On my personal computers I will allow my web browser to remember my passwords, but that is because they are mine and nobody else will ever touch them (unless they break into my house and steal all my stuff, and then I have bigger things to worry about).

For public computers or work computers I would definitely choose neither, especially if you are working on a shared system.

Since either way anybody with access to your computer could easily get into your accounts, neither of these options is very secure. I would guess, that because the "Remember me" feature uses cookies, and usually expires, it would be slightly safer because your passwords are not (as far as I am aware) stored anywhere.

I prefer to use something such as Roboform or Lastpass, where the password is autofilled for me, but I can set it to ask for my master password the first time it logs in during a browsing session. That way I don't have to remember my passwords, but other people still can't access them.

With a browser remembered password you are open to at least two problems:

1. Others using your browser and getting your access
2. Malware picking up your password from the browser (limited to the browser vulnerabilities)

With a 'site remembered' password, you have a cookie placed in your browser by the site.
This is also unsafe (depending on the level of your paranoia):

1. Same problem as before, anyone accessing the browser from your login has access
2. Cookies can also be 'stolen' or miss-used

Always derive your paranoia based on the sensitivity of the password.
Your gmail password (just) might be safer to loose then your bank password.

Passwordsafe not only securely remembers your passwords, but has the ability to type them into your browser for you.

I tend to have my passwords remembered by no one. Not primarily for security reasons, though, but more so because I know I will forget the password if I don't have to type it in regularly (and I might need it on some other computer somewhere).

Personally, I think they are both as 'bad' as each other.

"Remember me" is slightly better because it isn't actually storing your password (or a representation of your password), but it is a token that represents you and, if the cookie is stolen, a malicious user could use that to log in as you without knowing your password.

In general terms the former is better.

The "remember me" approach in the sites usually leaves a cookie in your browser.

The "remember my password" in the browser stores it in a internal database.

If your are using intensively an application I would use the browser approach.

If you don't use intensively an application and extra security is needed ( like your back account ) use neither and type it always ( and make sure you use a hard password instead of a common one )

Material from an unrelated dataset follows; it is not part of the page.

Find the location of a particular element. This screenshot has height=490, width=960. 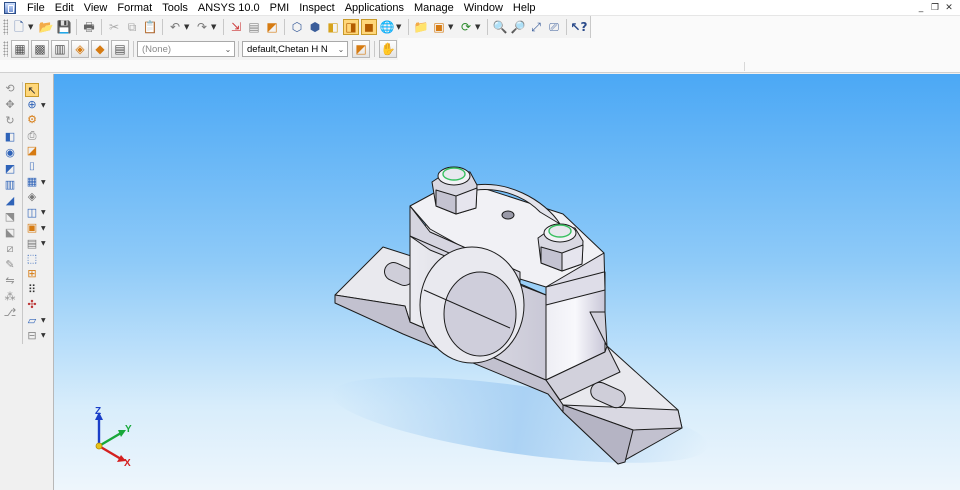

close-icon: ✕ is located at coordinates (949, 8). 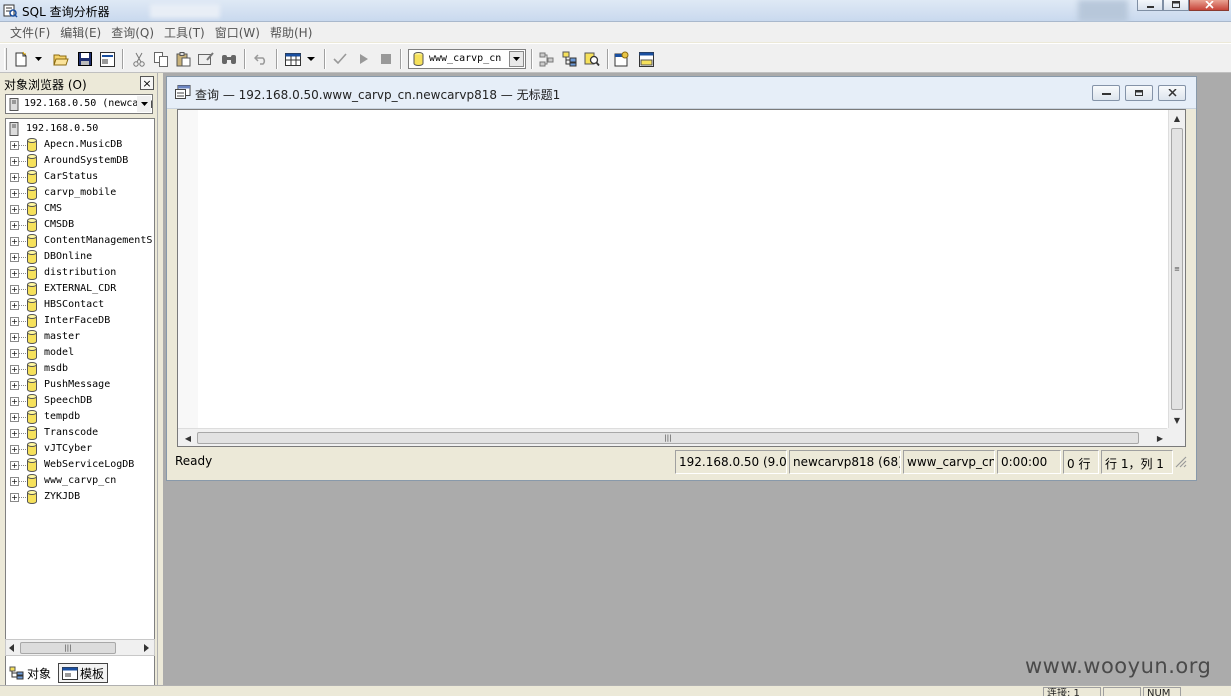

I like Google Chrome which always remember your user id, but not the password. That way I have to type less.

Plus, who knows when your wife is going to try to log on in that "friend" site ;)

I feel it even depends on what's more secure: your computer or your connection. If the site is to remember you, then a cookie is set, which is sent back for each request. When having your password remembered (and when typing it yourself) then it's only transmitted while you're logging in...

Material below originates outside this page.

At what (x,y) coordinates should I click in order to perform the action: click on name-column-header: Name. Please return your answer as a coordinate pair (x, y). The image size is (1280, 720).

(Sites that actually temporarily use HTTPS or some hashing to send your password, should not allow for "remember me" to start with, I think.)

But, like many suggested: differences are minor. And if you use the same password on many sites, then you probably care less about the cookie than about the actual password.

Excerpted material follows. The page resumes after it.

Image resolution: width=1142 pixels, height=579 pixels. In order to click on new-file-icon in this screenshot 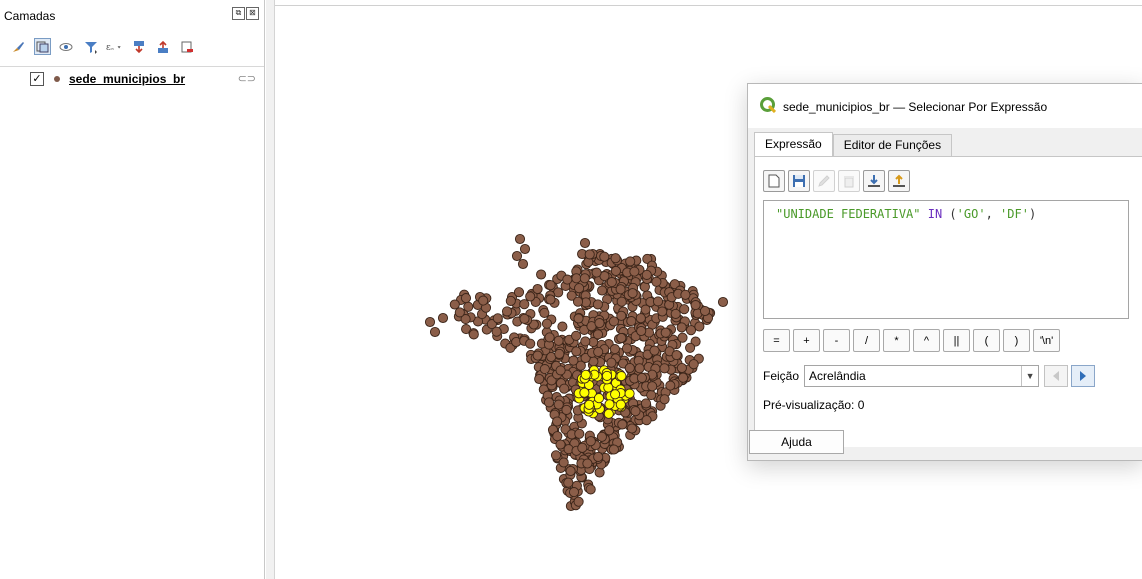, I will do `click(774, 181)`.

I'm sure the most secure option is to type my log-in details in every time

Unless you've got some key logger running. ;-)

I'd recommend using something like LastPass. There's also a good discussion about password management here: https://superuser.com/questions/255/how-do-you-keep-track-of-all-your-passwords

If you use Firefox make sure to setup a master password for your browser and then it will encrypt all of your passwords. Whether or not this is easily breakable encryption I'm not sure. All encryption can be broken with big enough rainbow tables though.

Neither one is really most secure than the other, so I personally just use the "Remember Me" feature of websites for convenience. I've found all the "password managers" and "master password" add-ons to be more of a hassle, and they aren't really that secure anyway. If someone really wanted your passwords, they'd get them. But that has never been a problem for me so I don't have any reason to be worried.